● **PASSAGE**:

[BEGIN]

The Road to Financial Perdition

26 Jan

The Road to Financial Perdition

“We’re in the throes of the greatest monetary inflation in U.S. history. Things have come home to roost – we just haven’t realized it yet. Fed liquidity is masking deep structural impairment, while Trillions necessary to stabilize a fragile Bubble Economy only push the runaway financial Bubble to more precarious extremes.”

Doug Noland, Credit Bubble Bulletin

We have pointed out more than once that the Federal Reserve has painted itself into a corner. 

It is much more dangerous than the metaphor suggests about some oaf not realizing that he has himself surrounded by wet paint.  

The Fed has taken on the role of the guarantor of the stock market and the net worth of billionaire cronies.  If it lets interest rates rise, it will tank the stock market at the same time rising rates will make servicing US debt virtually impossible.  But it cannot keep printing money to support stocks with low rates without eventually tanking the dollar.

[END]

● **TASK SET**:
1: Render this sentence from the commentary on the Federal Reserve in Spanish: "We have pointed out more than once that the Federal Reserve has painted itself into a corner."
2: In the commentary on the Federal Reserve, what role does the Fed take on?
3: Carry on the commentary on the Federal Reserve, picking up right after its final sentence about tanking the dollar.
The listing that comes next is separate material, unrelated to the commentary on the Federal Reserve.

● **EXTRACTED RECORDS**:

[BEGIN]

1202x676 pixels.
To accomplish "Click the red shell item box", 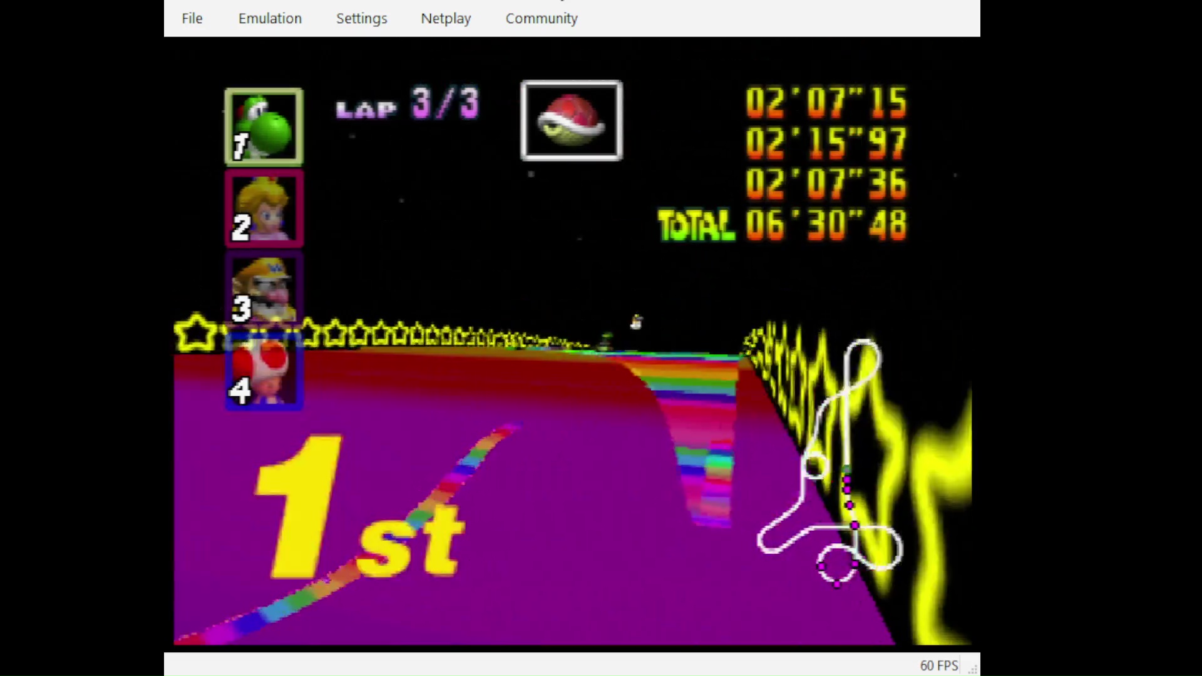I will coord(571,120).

[END]
[BEGIN]

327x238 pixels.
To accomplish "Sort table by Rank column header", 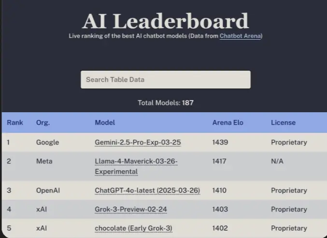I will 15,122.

[END]
[BEGIN]

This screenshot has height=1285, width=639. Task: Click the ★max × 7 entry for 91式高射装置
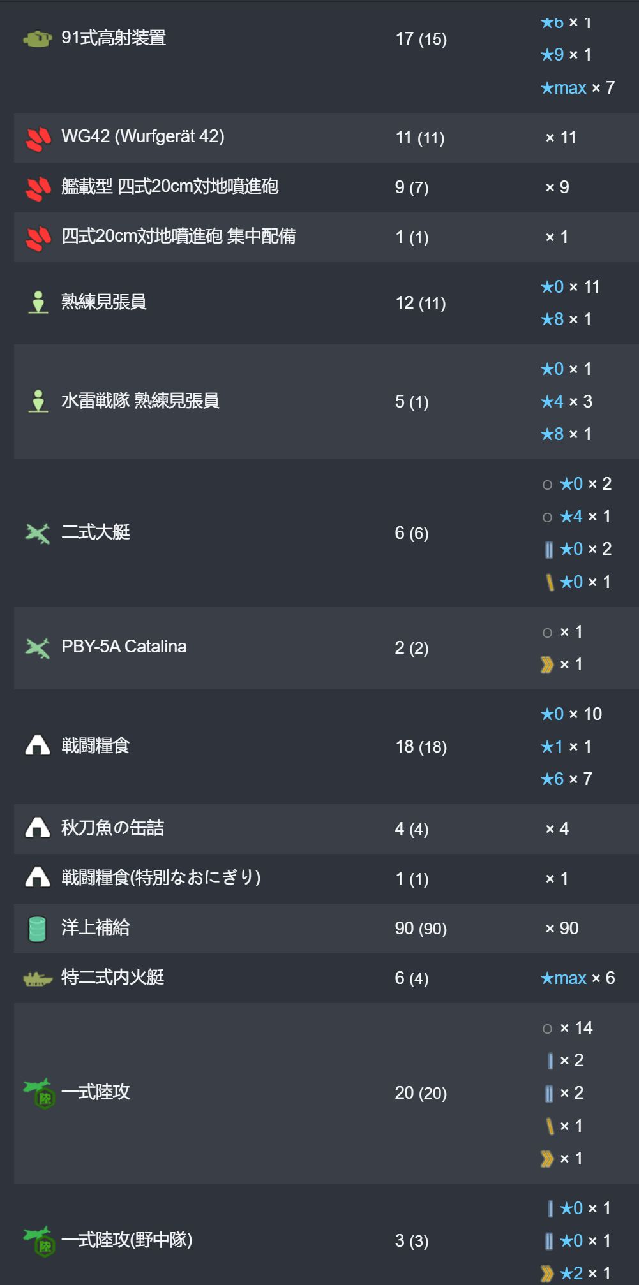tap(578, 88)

[END]

● **SOLVED PROBLEMS**:
1: Hemos señalado más de una vez que la Reserva Federal se ha arrinconado a sí misma.

2: The Fed has taken on the role of guarantor of the stock market and of the net worth of billionaire cronies.

3:
It is apparent that the choices before the Fed are both unacceptable.  Most people have not realized it yet, but it is beginning to make knowledgeable people squirm.  

Hedge fund billionaire Paul Singer said in a recent interview that we are in for a big surprise on the inflation front.  

But let us be clear about the point he is making: rising inflation means cheaper dollars, dollars that will not buy as much of anything, be it groceries or gold.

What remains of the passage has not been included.